Palmetto Railways gets initial go-ahead for Volvo Cars rail line

David WrenThe Post and Courier

A plan to let Palmetto Railways buy the land it needs to link the Volvo Cars manufacturing campus with a CSX rail line, even as it waits for permits for the new tracks, received initial approval Tuesday from the state's Joint Bond Review Committee.

The committee approved spending $5.5 million to acquire the necessary right-of-way, which stretches nearly 23 miles through 45 parcels. If the cost exceeds that amount, Palmetto Railways would have to go back to the committee for another approval.

The proposal will go before the state's Fiscal Accountability Authority next week for final approval.

Palmetto Railways wants to acquire a 100-foot-wide swath along the corridor at fair market value, either through negotiated sales or condemnation, according to documents submitted to the committee.

The acquisitions would affect 21 property owners, with much of the land belonging to power provider Santee Cooper. The rail line would connect to a CSX line at the state-owned utility's Cross Generating Station. Palmetto Railways, a division of the state's Commerce Department, said it will use money from surplus property sales to pay for the land.

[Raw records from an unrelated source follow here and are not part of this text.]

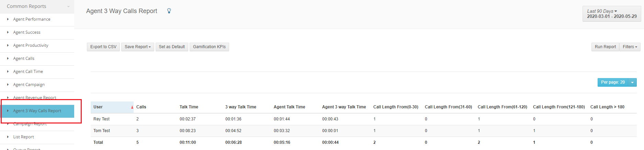Sort table by the Talk Time column header
644x150 pixels.
pyautogui.click(x=189, y=107)
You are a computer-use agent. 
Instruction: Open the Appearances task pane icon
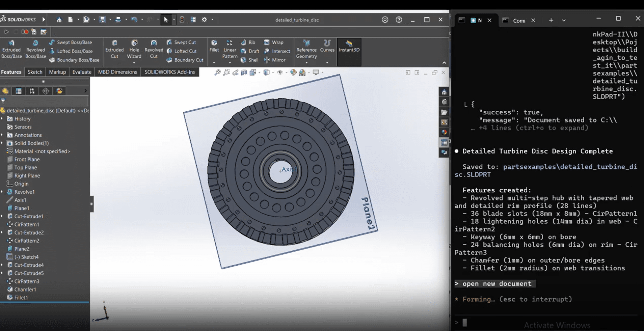tap(444, 132)
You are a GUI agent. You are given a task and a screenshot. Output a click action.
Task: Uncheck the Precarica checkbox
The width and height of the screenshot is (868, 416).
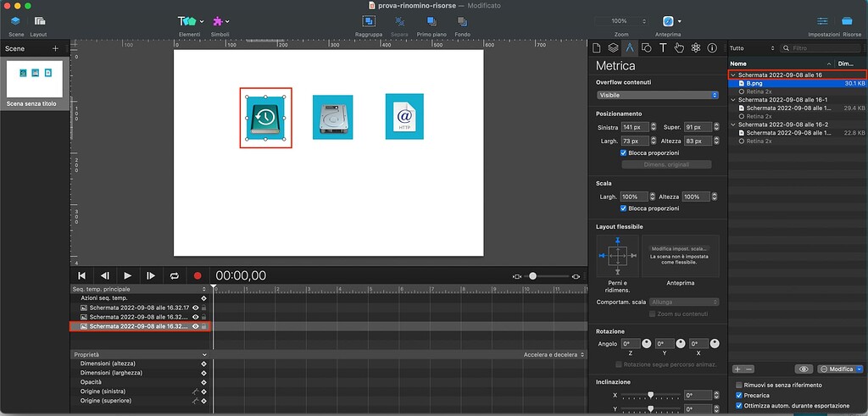740,395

The state-built rail link is among $200 million worth of incentives South Carolina promised Volvo in 2015 to get the Swedish automaker to build its $1.1 billion manufacturing site in Berkeley County. It will allow trains to move cars from the automaker's site at the Camp Hall Industrial Campus near Ridgeville to inland distribution centers for domestic sales.

Volvo estimates 70 percent of the cars that will be built for U.S. sales will move to dealers via the rail link, with the rest transported by trucks.

Most of the cars Volvo builds at the Berkeley County plant will be exported through the Port of Charleston to foreign markets.

Palmetto Railways is waiting on permits from the Army Corps of Engineers and the federal Surface Transportation Board to begin construction. The short-line railroad also has applied for an Infrastructure for Rebuilding America grant that would pay for up to 50 percent of the rail link's costs, which have not been announced.

Volvo is the anchor tenant at the roughly 6,800-acre Camp Hall site, and its manufacturing campus will employ nearly 4,000 workers by 2023, according to projections. The facility will begin production of a remodeled S60 sedan next summer and will start building its popular XC90 SUV by 2021. At full production, the automaker plans to build 150,000 cars per year.